Только времена были такие, что начальству всякая кляуза была дорога. А может быть, тут между офицерами какие-нибудь счеты свои сводились. Словом, подняли тревогу, понаехали к нам в селенье генералы — пошло разбирательство. Что да как, да почему сбежали, да не помогал ли кто? А главное чудесным показалось господам этим, что ребята малые в лесу живут и голод терпеть могут. Решили, что никак этого не может быть. Кто-нибудь уж есть, кто им пишу в лес таскает и укрывает их. Доискиваться стали, кто таков?
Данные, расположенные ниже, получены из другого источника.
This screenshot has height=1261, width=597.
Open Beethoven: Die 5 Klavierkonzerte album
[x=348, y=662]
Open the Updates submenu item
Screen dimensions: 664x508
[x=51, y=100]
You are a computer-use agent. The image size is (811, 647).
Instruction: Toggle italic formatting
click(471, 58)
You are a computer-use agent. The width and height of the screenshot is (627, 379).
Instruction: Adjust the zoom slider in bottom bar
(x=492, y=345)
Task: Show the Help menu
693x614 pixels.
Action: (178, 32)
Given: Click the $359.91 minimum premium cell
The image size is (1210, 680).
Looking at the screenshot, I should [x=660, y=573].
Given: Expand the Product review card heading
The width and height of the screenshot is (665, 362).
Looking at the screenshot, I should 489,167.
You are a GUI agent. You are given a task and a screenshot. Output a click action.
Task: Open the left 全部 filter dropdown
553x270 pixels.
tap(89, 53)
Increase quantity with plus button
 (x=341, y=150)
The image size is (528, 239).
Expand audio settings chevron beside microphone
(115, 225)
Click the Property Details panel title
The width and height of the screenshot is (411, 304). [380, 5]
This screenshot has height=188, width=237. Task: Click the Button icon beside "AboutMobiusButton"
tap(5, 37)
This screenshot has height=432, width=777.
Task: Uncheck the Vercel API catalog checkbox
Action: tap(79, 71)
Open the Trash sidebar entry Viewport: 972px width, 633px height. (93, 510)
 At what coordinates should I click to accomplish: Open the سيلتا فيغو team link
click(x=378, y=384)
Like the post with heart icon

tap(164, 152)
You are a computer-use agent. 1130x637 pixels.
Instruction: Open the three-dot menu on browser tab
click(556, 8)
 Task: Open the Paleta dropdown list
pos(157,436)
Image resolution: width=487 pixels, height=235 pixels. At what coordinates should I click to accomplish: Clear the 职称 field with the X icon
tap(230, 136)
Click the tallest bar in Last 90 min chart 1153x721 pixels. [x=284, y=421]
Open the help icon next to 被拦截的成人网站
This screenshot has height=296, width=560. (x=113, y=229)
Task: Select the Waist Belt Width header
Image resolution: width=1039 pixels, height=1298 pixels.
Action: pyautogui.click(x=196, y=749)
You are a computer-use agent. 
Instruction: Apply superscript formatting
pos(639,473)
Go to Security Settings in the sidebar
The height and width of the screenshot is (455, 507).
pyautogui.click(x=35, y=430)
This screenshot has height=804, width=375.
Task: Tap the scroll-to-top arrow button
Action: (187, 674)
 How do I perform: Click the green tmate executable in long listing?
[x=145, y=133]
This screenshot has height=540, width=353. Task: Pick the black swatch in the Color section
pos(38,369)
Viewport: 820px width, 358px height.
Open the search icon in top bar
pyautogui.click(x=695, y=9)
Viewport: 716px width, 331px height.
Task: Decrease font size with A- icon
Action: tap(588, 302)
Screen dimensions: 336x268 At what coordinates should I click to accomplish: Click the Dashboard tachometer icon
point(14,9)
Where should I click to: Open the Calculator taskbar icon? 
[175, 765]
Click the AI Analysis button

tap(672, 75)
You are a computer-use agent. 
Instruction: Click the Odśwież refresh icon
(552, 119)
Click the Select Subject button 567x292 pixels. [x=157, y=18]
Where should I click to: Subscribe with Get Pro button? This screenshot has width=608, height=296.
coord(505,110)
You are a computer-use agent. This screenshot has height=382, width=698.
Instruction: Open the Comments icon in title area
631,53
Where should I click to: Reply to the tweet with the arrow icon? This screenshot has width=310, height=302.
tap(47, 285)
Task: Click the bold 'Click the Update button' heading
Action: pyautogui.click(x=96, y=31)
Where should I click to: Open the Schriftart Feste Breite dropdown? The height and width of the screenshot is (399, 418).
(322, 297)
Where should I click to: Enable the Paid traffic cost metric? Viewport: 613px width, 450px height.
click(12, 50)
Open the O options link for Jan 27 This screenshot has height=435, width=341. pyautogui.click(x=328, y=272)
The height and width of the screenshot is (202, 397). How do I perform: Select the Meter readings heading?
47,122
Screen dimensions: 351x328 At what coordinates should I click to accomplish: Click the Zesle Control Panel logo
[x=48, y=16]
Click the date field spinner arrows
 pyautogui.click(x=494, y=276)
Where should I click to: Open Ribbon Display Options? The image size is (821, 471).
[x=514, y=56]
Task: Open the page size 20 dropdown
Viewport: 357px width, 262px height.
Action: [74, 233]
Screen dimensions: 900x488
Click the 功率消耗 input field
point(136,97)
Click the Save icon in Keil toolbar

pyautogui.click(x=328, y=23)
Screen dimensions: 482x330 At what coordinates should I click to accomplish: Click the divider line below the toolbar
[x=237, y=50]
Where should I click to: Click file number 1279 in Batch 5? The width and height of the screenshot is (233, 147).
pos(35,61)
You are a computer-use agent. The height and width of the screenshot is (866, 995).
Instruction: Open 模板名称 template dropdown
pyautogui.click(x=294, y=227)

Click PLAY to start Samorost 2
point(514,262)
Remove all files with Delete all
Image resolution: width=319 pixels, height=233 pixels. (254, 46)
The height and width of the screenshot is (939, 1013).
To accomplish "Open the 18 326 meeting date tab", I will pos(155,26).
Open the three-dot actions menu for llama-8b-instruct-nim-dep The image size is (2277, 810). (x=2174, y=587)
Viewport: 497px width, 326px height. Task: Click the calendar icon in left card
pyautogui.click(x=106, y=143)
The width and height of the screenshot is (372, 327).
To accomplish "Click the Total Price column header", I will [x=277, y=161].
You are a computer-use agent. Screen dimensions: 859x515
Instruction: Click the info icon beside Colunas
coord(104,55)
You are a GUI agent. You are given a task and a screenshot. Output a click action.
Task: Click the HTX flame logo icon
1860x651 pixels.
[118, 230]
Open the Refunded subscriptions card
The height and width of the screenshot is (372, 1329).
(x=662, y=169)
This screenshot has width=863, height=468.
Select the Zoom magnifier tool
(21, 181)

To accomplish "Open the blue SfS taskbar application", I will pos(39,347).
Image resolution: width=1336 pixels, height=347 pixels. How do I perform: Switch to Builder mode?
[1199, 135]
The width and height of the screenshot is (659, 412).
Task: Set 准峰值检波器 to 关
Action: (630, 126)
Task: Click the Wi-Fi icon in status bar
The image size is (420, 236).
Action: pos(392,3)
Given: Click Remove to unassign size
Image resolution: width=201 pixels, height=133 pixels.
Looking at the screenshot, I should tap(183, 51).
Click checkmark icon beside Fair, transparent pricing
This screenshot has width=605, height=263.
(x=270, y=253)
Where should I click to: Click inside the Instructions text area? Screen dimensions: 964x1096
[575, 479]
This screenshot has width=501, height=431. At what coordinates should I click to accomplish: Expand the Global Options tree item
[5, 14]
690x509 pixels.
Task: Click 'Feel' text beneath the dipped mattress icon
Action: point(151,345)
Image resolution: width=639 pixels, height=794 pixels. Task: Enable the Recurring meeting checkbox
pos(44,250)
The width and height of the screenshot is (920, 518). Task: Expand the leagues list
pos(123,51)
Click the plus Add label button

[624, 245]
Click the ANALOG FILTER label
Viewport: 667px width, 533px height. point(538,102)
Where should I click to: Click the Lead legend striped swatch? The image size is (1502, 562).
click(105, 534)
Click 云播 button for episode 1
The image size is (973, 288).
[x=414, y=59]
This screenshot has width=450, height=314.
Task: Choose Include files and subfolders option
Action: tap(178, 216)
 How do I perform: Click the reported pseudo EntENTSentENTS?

Все перевернули, разбойники, всех допросили — знали, что коли виноватого и нет, то непременно оговорят кого-нибудь, и можно будет на нем злобу сорвать и наказать.

Само собой, обратили внимание на Василия. К тому же знали, что человек он не смирный, головы не гнет, не заискивает, с начальством говорит гордо.

Василий отвечает по всей правде.

— Ничего не знал, не ведал и теперь не знаю, где сынишка мой приют себе нашел.

— А жаловался тебе сын, что нехорошо ему в поселенье живется?

— Жаловаться он не мог, потому что и не видал я его вовсе, а что жизнь не сладка ему была — это я и без его жалоб знаю.

Сильно ответ этот начальству не понравился. Как, мол, смеет поселенец такие слова неодобрительные говорить?

А говорил уж я, что Митяй накануне побега нашего бегал к отцу и через окошко на него глядел — проститься хотел. Василий-то об этом не знал ничего, ну, а другой подглядел. Подглядел и донес. Тоже захотелось начальству угодить.

Был этим доносчиком мальчишка из наших же кантонистов: видел он, как Митяй к отцовой избе побежал, а что не входил он в нее вовсе, того не знал. Спрашивают у Василия:

— Был у тебя сын накануне побега?

— Не был.

Врешь, его видали у тебя.

— Может, кто другой видал, а я не видел.

Вспомнил тут и наш старшой, что Митяй вечером отлучался и еще затрещину от него получил.

— Верно, — говорит, — и я вспоминаю. Мальчонка вечером пропадал где-то, не иначе как к отцу бегал сказаться, а тот ему и помог — хлеба, небось, дал, а может, и деньжонки какие водились.

Ну, тут и началась для Василия история, которая беднягу и в могилу свела. Начальство наше мастера были народ мучить. Засадили его под арест, на ноги кандалы надели, и что ни день — допрос. И добро бы только спрашивали, — нет, стращали его, врали, лишь бы слова добиться, что сам на себя человек наговорил.

Сначала наказывали розгами — на своем стоит. На хлеб на воду посадили — все го же: «Не знаю, да не знаю, где сын». Задабривать стали: «Скажешь, где сын — и тебя и его простим».

Замучили человека так, что разум у него помутился. А сами пуще наседают: «Берегись, мол, Василий, найдем сынишку твоего — у тебя на глазах запорем насмерть». А что же он, бедняга, говорить будет, коли и впрямь сам ничего не знает.

Тут офицер, тот самый, что донос послал, и решил схитрить. Является к начальству.

— Разрешите мне, — говорит, — я это дело на чистую воду выведу.